Monday, Sep. 11, 1950
"We Must Be on Our Own"
By Cadillac, Pullman and Jim Crow coach last week, 134 Negro businessmen journeyed from 27 states to the campus of Alabama's Tuskegee Institute. They were delegates to the 50th annual convention of the National Negro Business League, founded by Booker T. Washington in 1900 to advance the cause of Negroes in business. While the businessmen naturally discussed the future, they also debated how well they had done in the past 50 years.
"We have made ourselves felt in politics," said one delegate, "and we have gone a long way in music. But in business we have only touched the surface." In most cases, Negro businessmen (an estimated 800,000 in the U.S.) are still small businessmen--grocers, dry cleaners, restaurateurs. Nevertheless, their number has grown to the point where the league thought the time had come to change its policy. Once its main job had been to give Negroes confidence to go into business for themselves. Now the league thought that it should concentrate on telling them how to improve their business and broaden their markets.
Word of Caution. The delegate who has broadened his market the most was Dr. Charles Clinton Spaulding, 76, a longtime friend of Booker T. Washington. Born of ex-slaves, Spaulding had risen from a $10-a-month waiter's job to head the $28 million Negro-staffed North Carolina Mutual Life Insurance Co. Said he: "We are making progress as businessmen. Three years ago very few Negroes could borrow money, even on Federal Housing Administration security. But now their reputation in that way has been changed. Our company and two others had a lot to do with [that]. We have loaned more than $1.5 million to Negroes in Philadelphia . . . and have not had a loss."

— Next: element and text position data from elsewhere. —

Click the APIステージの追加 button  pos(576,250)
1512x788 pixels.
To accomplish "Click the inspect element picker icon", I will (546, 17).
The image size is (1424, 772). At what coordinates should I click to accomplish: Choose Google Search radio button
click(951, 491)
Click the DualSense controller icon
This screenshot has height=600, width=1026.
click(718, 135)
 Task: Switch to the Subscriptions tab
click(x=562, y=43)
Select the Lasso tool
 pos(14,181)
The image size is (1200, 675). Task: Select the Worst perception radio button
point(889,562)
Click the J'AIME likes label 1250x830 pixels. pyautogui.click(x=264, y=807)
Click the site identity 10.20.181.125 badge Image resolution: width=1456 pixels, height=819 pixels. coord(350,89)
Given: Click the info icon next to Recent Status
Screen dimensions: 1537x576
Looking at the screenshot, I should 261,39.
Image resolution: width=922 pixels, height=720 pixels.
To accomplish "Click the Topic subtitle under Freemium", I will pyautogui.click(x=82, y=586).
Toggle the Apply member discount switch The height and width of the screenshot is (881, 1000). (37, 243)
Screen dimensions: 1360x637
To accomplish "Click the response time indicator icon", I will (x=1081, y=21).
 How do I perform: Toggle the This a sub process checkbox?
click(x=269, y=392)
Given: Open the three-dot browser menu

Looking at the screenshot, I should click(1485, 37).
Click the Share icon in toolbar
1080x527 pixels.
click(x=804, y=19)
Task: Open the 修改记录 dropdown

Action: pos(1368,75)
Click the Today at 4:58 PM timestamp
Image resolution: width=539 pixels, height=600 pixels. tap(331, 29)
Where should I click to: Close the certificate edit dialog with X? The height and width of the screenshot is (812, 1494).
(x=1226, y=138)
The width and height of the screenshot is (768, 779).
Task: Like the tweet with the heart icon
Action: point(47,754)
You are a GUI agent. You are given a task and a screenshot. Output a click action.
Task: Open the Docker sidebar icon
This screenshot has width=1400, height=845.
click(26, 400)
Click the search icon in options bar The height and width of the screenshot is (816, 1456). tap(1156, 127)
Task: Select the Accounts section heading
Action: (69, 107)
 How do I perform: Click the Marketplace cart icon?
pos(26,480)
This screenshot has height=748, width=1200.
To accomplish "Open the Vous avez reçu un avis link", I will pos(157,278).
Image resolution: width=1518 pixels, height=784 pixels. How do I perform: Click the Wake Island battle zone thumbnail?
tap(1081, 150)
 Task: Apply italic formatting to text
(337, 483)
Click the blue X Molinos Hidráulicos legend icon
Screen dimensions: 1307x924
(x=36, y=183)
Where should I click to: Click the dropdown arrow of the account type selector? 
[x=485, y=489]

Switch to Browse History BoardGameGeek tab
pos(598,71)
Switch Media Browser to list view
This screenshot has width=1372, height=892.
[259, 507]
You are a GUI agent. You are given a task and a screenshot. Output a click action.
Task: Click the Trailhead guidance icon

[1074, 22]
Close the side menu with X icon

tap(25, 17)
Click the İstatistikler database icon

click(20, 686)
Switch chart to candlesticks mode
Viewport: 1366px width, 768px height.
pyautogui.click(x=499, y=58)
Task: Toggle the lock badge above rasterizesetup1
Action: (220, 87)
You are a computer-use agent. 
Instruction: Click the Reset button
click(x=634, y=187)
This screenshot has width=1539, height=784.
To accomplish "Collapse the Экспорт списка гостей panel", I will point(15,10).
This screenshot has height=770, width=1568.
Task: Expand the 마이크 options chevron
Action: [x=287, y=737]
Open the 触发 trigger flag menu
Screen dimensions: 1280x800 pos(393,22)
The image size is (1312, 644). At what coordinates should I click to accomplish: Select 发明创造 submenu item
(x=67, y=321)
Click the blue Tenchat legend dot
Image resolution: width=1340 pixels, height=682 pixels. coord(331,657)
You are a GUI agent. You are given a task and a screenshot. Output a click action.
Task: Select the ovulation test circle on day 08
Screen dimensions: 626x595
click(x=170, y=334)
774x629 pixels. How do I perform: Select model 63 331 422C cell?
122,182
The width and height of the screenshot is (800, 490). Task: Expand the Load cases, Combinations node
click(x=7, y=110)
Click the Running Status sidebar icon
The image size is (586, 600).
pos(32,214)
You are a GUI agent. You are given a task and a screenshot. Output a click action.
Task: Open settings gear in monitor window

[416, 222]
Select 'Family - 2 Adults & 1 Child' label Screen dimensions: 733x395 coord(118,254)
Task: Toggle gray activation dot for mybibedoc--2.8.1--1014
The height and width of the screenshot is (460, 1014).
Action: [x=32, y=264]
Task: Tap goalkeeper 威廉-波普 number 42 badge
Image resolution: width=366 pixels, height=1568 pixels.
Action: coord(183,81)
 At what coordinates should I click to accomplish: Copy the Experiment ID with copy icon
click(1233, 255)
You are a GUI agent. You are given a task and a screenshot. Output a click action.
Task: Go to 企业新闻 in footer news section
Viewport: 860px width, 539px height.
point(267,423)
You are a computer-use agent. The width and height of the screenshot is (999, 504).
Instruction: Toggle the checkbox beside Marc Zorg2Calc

Spaulding, like the other delegates, did not want Negro businessmen to aim only at the Negro market; they should aim at a broader market, and compete, not on a racial basis, but as businessmen. Spaulding himself had proved that that could be done, when he opened a bank 41 years ago in the white business section of Durham, N.C. "Some people," he recalled, "said to me: 'You had better get out of there; they won't let you stay there . . .' We have been there ever since, and our relations with the white businessmen have been fine. About 10% of our depositors are white . . . My advice to Negroes is to stay in the same type of business they are now in, like insurance, merchandising and farming--and train your children to be better in that same type of business . . . What we want... is not Negro businesses but businesses [run] by Negroes."
Fringe Members. The way to get such businesses, said League President Horace Sudduth, who reputedly has made a $500,000 fortune in real estate, "is not to sit idly by ... and expect social organizations and the federal and state governments to do the job for us." Added another delegate: "The day of philanthropy is behind us. We must be on our own . . . Our program should [present] a well-defined means of entering into the full economy of the U.S., instead of [its] fringe."
To help do so, the league plans to establish a national office in Washington, provide members with guidance on expansion, and more efficient business methods. In effect, the league will try to do much the same job as the U.S. Chamber of Commerce does for its members.